457514 pH-Sensitive Mechanical Properties of Elastin-like Polypeptides
ELPs are composed of a repeating pentapeptide amino acid sequence containing one “guest residue” position that can be an amino acid of choice. This guest residue allows design flexibility. The inclusion of ionizable amino acids in the guest residue position confers pH-dependent surface charges. pH sensitivity can be achieved across a wide pH range if ionizable amino acids with a range of pKa values are included. Additionally, pH sensitivity may be induced by including ionizable amino acids before or after the ELP sequence in a protein tag. We expect that pH sensitivity will persist in hydrogels made from ELPs and that hydrogels containing pH-dependent ionizable groups will swell and soften when those groups become charged. However, to our knowledge, there are not yet any studies of pH sensitivity in ELP-based hydrogels. Thus, in this study, we seek to tune the mechanical properties of ELP-based hydrogels by varying the charged guest residues and tags.
We have created a family of recombinant ELPs with ionizable guest residues and ionizable protein tags. The ionizable guest residues include tyrosine (pKa ~10.4) and lysine (pKa ~10.5). The protein tags include histidine (pKa ~6.0) and aspartic acid (pKa ~3.7). The pKa of an amino acid indicates the pH at which it becomes ionized; the charge of the amino acid side chain changes from positively charged to neutral (lysine and histidine) or from neutral to negatively charged (tyrosine and aspartic acid). These shifting and competing charges contribute to the overall charge behavior of the protein. We hypothesize that lysine and tyrosine will contribute to the pH sensitivity at pH values above 7 and that chemically blocking these guest residues will reduce the pH sensitivity above 7. We also hypothesize that histidine and aspartic acid will contribute to the pH sensitivity at pH values below pH 7, and designs that do not contain the protein tag with histidine and aspartic acid will have reduced pH sensitivity below pH 7.

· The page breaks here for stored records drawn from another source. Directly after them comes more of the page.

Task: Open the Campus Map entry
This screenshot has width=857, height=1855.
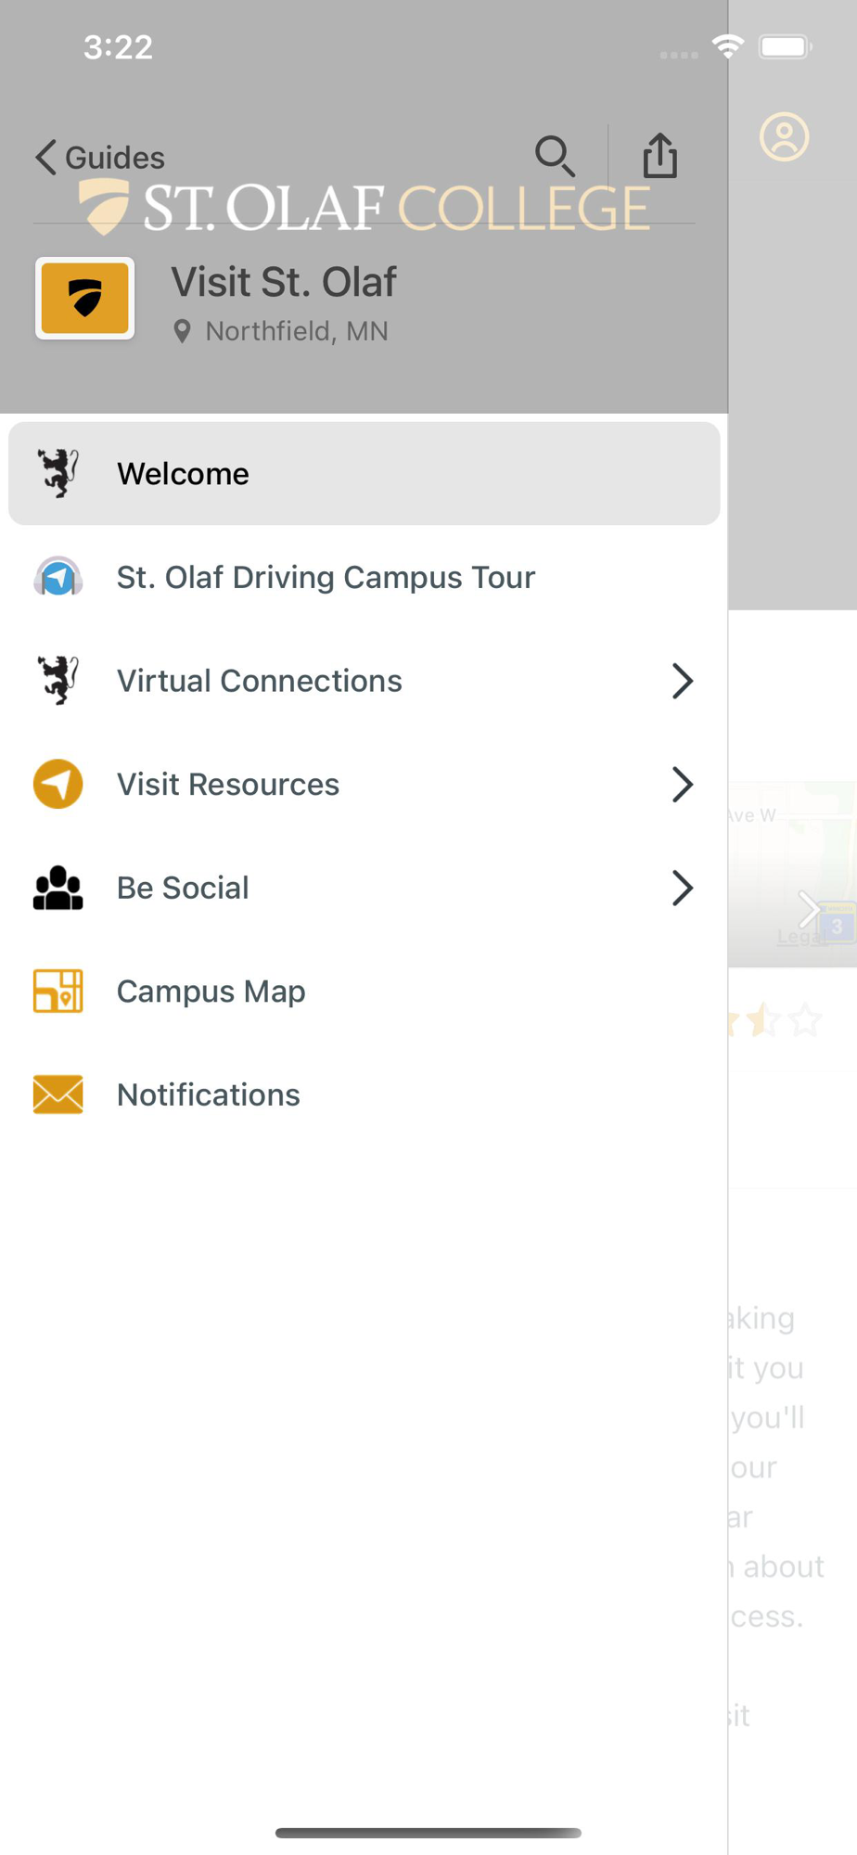Action: tap(365, 991)
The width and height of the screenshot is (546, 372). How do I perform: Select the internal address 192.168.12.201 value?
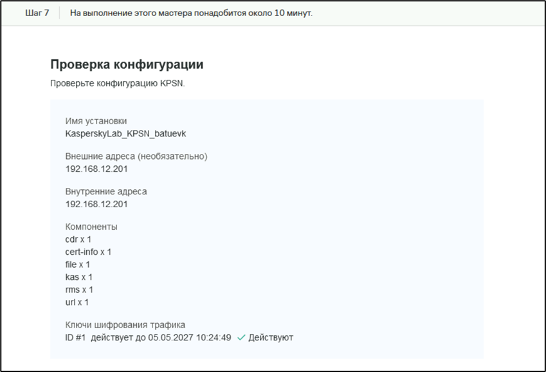point(96,204)
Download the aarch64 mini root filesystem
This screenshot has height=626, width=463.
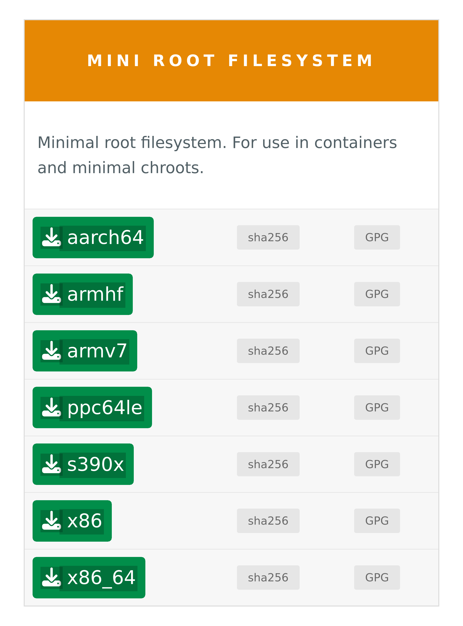tap(105, 238)
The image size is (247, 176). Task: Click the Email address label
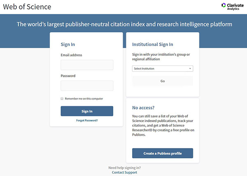71,55
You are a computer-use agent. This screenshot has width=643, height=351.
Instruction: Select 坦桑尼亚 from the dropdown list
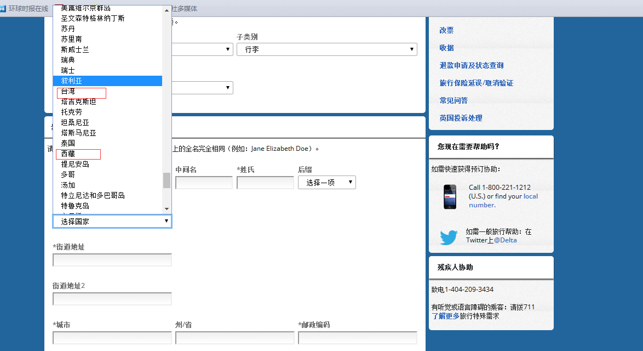click(x=75, y=122)
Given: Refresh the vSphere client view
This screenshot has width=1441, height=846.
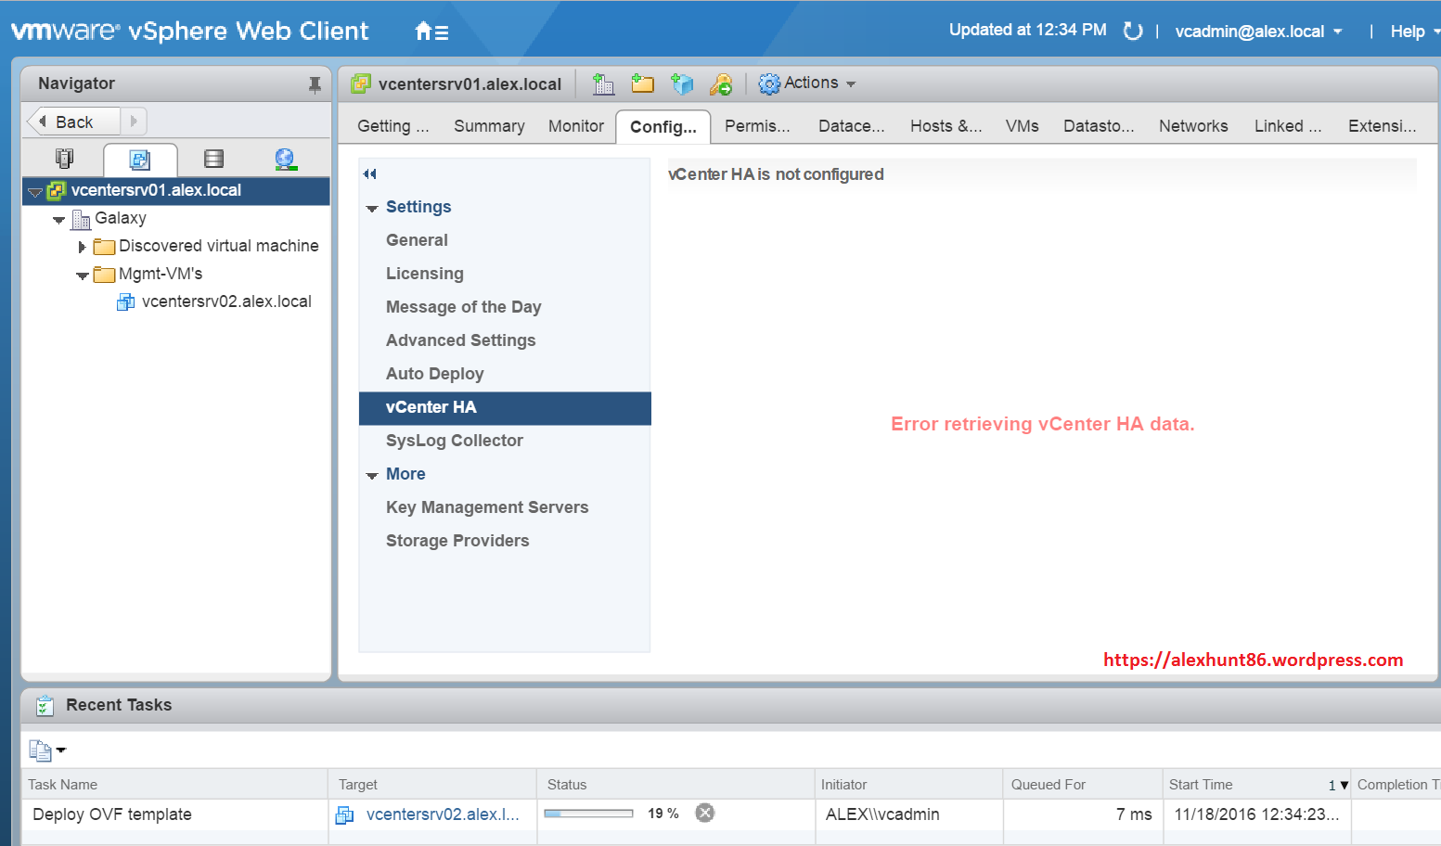Looking at the screenshot, I should pyautogui.click(x=1132, y=31).
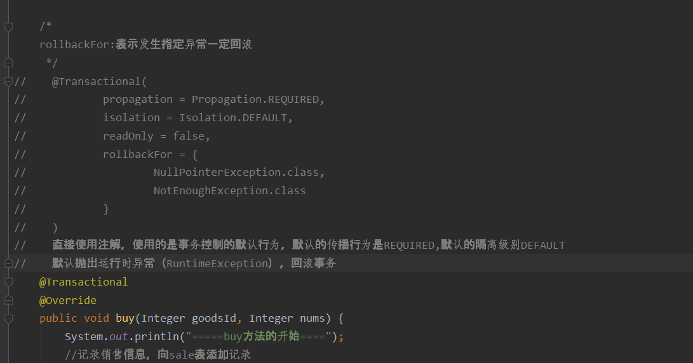This screenshot has width=693, height=363.
Task: Fold the commented @Transactional( block
Action: pos(8,82)
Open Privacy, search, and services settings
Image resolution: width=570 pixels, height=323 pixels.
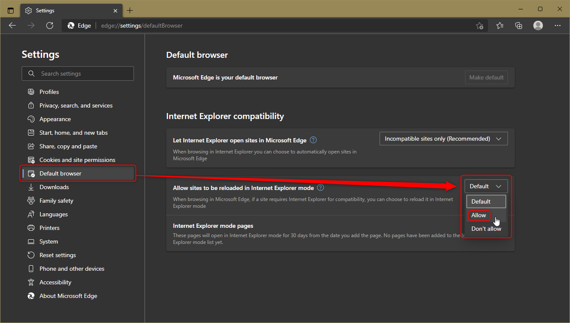[x=76, y=105]
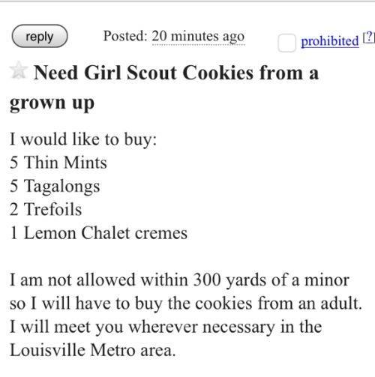Screen dimensions: 375x377
Task: Click the '300 yards of a minor' sentence
Action: [x=179, y=280]
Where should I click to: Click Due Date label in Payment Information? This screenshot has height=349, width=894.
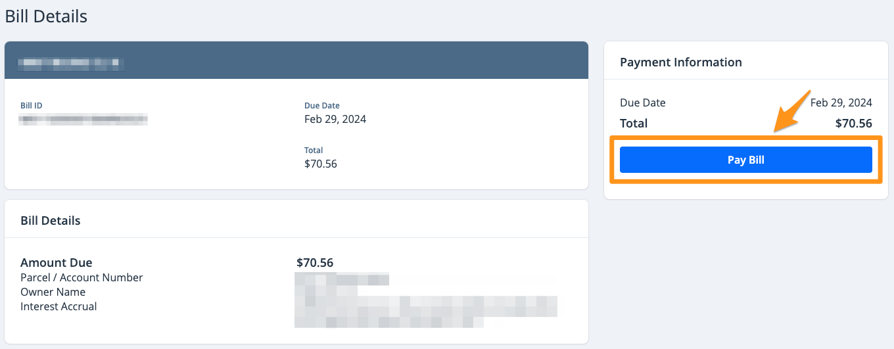[642, 103]
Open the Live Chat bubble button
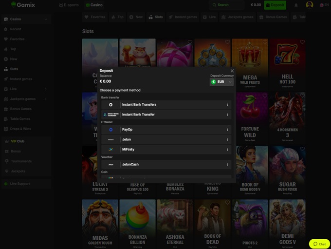 coord(319,244)
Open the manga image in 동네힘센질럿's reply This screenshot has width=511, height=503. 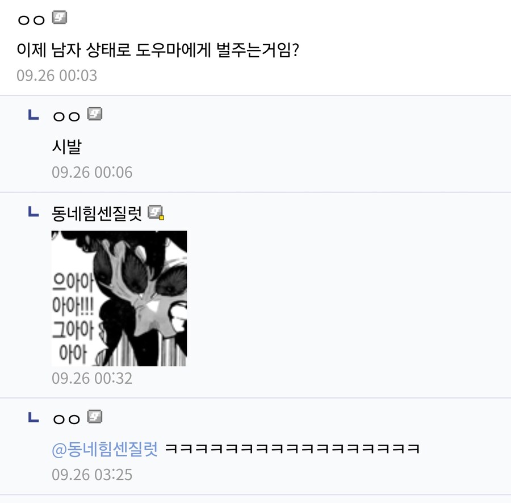(x=119, y=298)
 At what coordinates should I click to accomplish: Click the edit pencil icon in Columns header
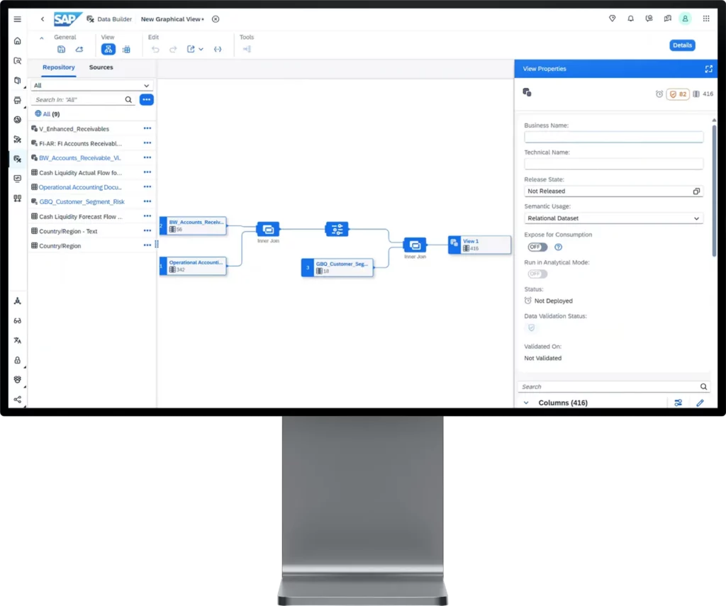[x=700, y=403]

We have found that ELP hydrogels containing both ionizable guest residues and protein tags are sensitive to pH change both above and below pH 7. The Young’s Modulus of these hydrogels decreased by 60% when submerged in a buffer at pH values below or above 7 compared to gels at pH 7. In buffers of pH 5 or below, the hydrogels increased in size, and gels at pH 3 were twice as swollen as gels at pH 7. When the lysine and tyrosine residues were selectively blocked through acetylation, these hydrogels lost their pH sensitivity and their Young’s Modulus did not change at pH values above 7. Overall, our conclusions demonstrate that including ionizable guest residues or protein tags creates pH sensitivity in ELP hydrogels across a wide pH range and that this sensitivity can be altered through chemical treatments. Because the pH sensitivities of the ELP sequence and the protein tag exhibit distinct behaviors, it may be possible to use ionizable protein tags in recombinant protein designs using sequences besides ELPs in order to include pH sensitivity in the resulting hydrogel. Thus, ELP hydrogels with ionizable groups may be useful in designing materials for pH-sensitive drug release in areas such as acidic tumors or in environmentally responsive microfluidic valves.